**Aim of the task:** Reproduce word for word the passage in the article below on Mozilla's dependence on Google, starting at "Mozilla’s Chief Financial" and ending at "provider in Firefox.".

Mozilla’s Google Dependence Threatens Firefox’s Survival

Despite its mission to challenge Big Tech dominance, Mozilla now finds itself tethered to one of its largest rivals in a paradox that could threaten the very survival of its flagship browser, Firefox.

As the Justice Department pushes forward with remedies aimed at curbing Google’s monopoly over online search, Mozilla’s financial dependence on the search giant is surfacing as a glaring vulnerability, one that the organization admits could become existential.

Mozilla’s Chief Financial Officer, Eric Muhlheim, testified in court on Friday, describing the potential fallout of the DOJ’s proposals as dire. “It’s very frightening,” he said if Google were barred from paying to remain the default search provider in Firefox.

**Data section:**
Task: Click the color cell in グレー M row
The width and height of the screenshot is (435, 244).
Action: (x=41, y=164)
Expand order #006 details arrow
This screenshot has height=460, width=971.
---
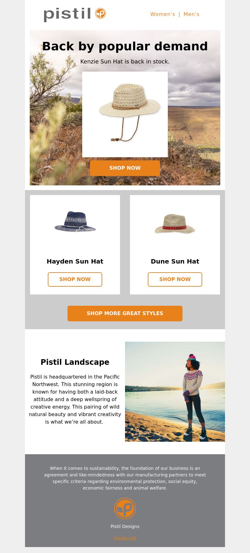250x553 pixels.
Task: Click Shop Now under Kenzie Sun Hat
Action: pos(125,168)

**Output of the task:**
Mozilla’s Chief Financial Officer, Eric Muhlheim, testified in court on Friday, describing the potential fallout of the DOJ’s proposals as dire. “It’s very frightening,” he said if Google were barred from paying to remain the default search provider in Firefox.